The simple version is, given a 1BB/100hands win rate, with a standard deviation of 10BB for 100 hands: How many hands must be played to have a 99% Probability of experiencing at least one 100BB slide sometime during the play of those hands.

http://forumserver.twoplustwo.com/showthreaded.php?Cat=&Number=2032745&page=0&view=c ollapsed&sb=5&o=14&fpart=2#Post2040731

I believe this is a fairly challenging problem for the Probabilty Experts who might want to work on it.

PairTheBoard

Lexander
03-31-2005, 02:42 PM
Looks like jason1990 proposes a pretty good line of attack from my perspective.
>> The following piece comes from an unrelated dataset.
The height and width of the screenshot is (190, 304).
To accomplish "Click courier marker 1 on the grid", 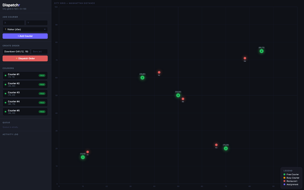I will (83, 157).
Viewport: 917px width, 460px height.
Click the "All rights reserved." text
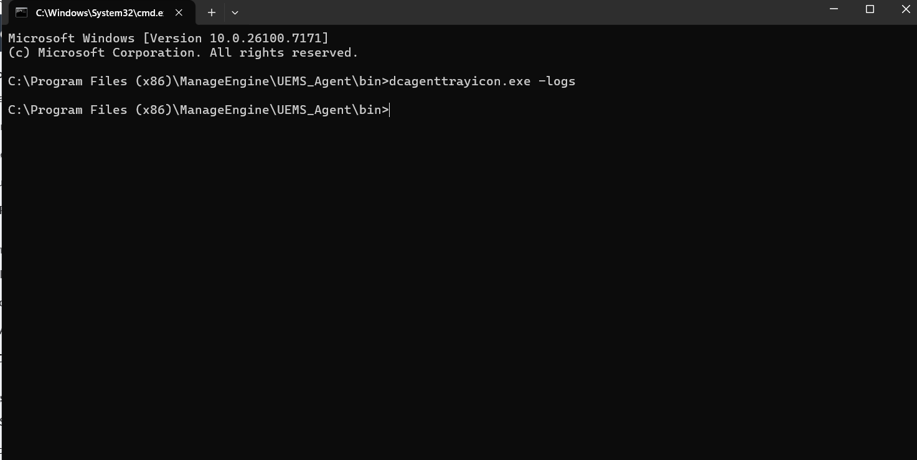284,53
I haven't taken a time series course, or else I would try to contribute a bit more, but I would think a time series approach would be the right direction.

gaming_mouse
03-31-2005, 03:31 PM
[ QUOTE ]
Looks like jason1990 proposes a pretty good line of attack from my perspective.

[/ QUOTE ]

jason,

are you saying that your bankroll fluctuations can be represented as brownian motion with drift?

jason1990
03-31-2005, 04:45 PM
Not the bankroll fluctuations, but the bankroll itself. This is in the introduction to the article I linked to in the Poker Theory thread. Whether it's an accurate model or not, I'll leave for others to debate. Although I will say that I believe it is a good model when it comes to questions about the "long run." Also, such a model does generate the "usual" risk of ruin formula that folks toss around, so that may be evidence that at least some other people think it's a useful model.
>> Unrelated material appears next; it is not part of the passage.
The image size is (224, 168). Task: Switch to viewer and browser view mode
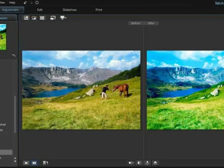(26, 18)
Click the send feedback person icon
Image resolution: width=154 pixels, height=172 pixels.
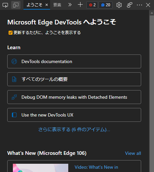point(130,5)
I've played with this a little more. If T is the first time you see a 100 BB downswing, I want to compute

E[e^{-aT}]

for arbitrary a>0. This is the Laplace transform; it should allow us to compute moments of T and, with a computer package, may even explicitly determine the distribution of T. Unfortunately, I can only work out that

E[e^{-aT}] = E'[e^{-bT + cX*(T)}],

for some (explicit) positive constants b and c, where the notation is as in that other thread. This is no good, since I only have a formula for

E'[e^{-bT - cX*(T)}].

In other words, I think I can analyze upswings, but not downswings. I may give up on this soon, since I'm probably spending too much time on it.
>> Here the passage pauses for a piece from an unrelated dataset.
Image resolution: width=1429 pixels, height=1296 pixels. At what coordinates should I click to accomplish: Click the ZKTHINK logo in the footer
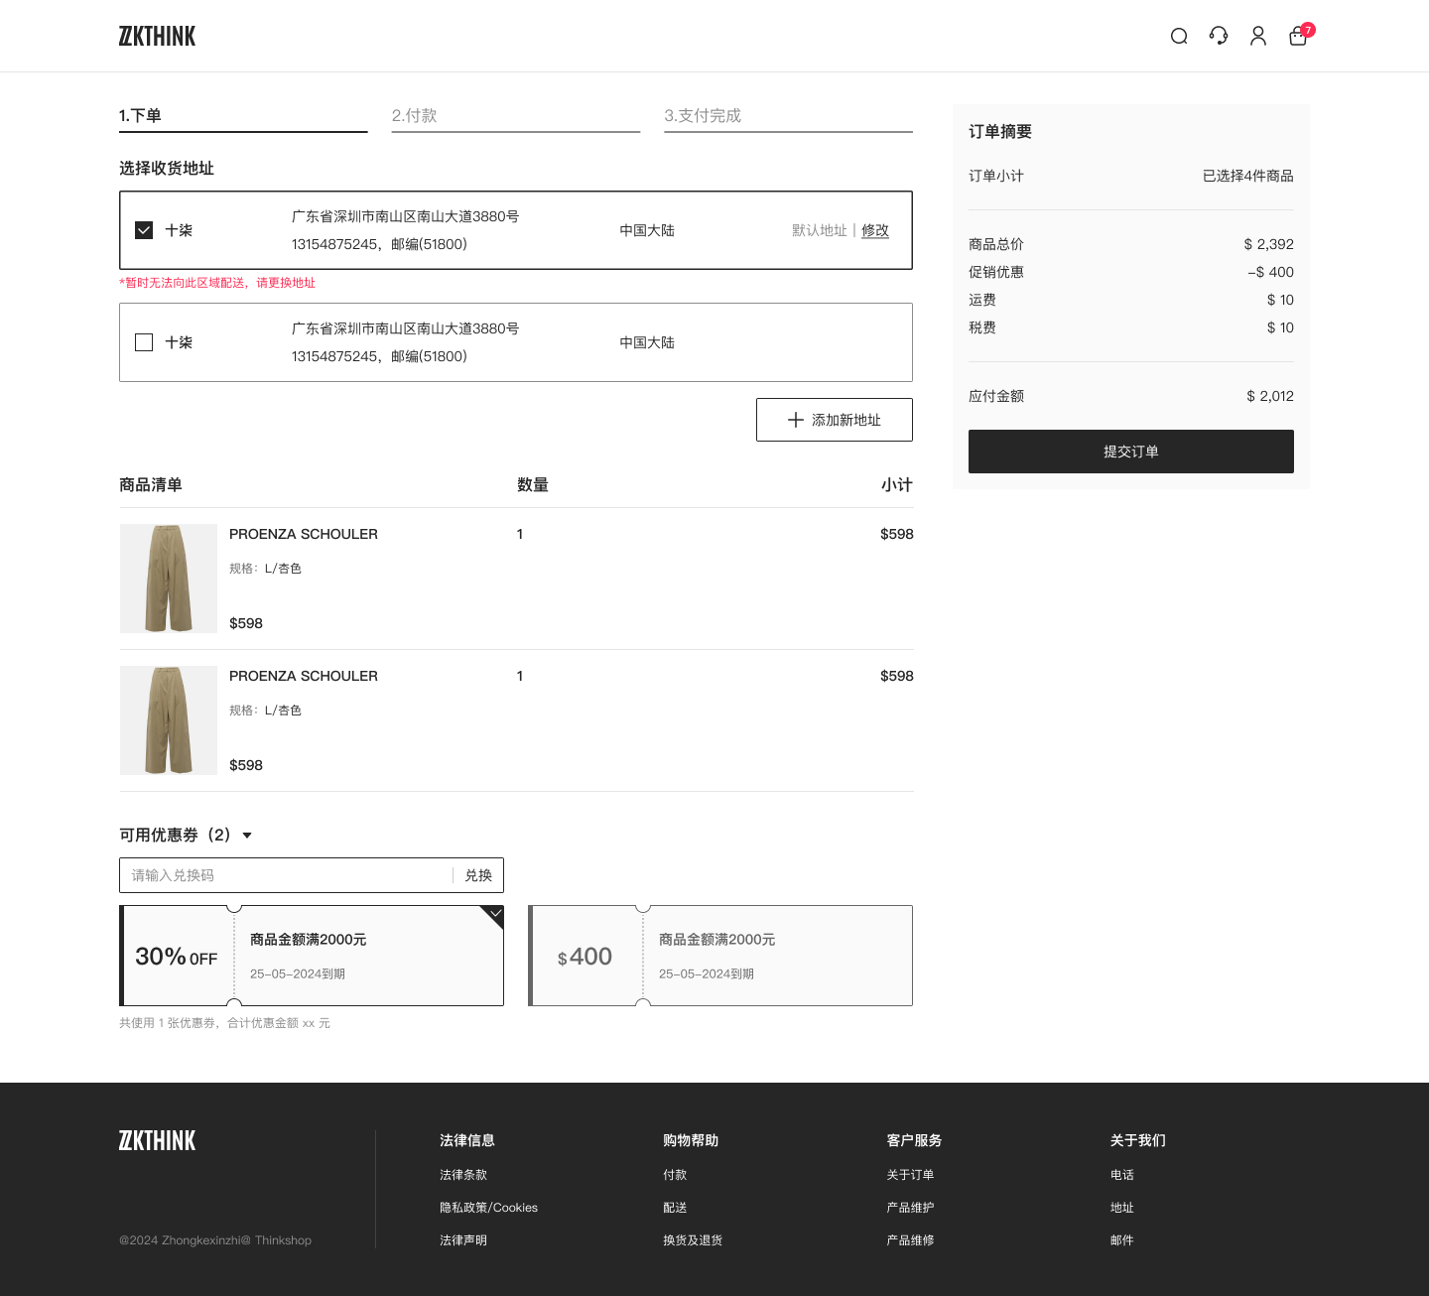[x=157, y=1141]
Edit: If forgot the "e^"s in my E' expectations.

gaming_mouse
03-31-2005, 06:26 PM
[ QUOTE ]
Not the bankroll fluctuations, but the bankroll itself.

[/ QUOTE ]

That's actually what I meant. I am not sure it is, though. Doesn't brownian motion assume equal step sizes?

If so, this is clearly not a good model for your bankroll. For example, what if the question was a 25BB downswing rather than 100? Clearly the long term normal approximation will fail, right?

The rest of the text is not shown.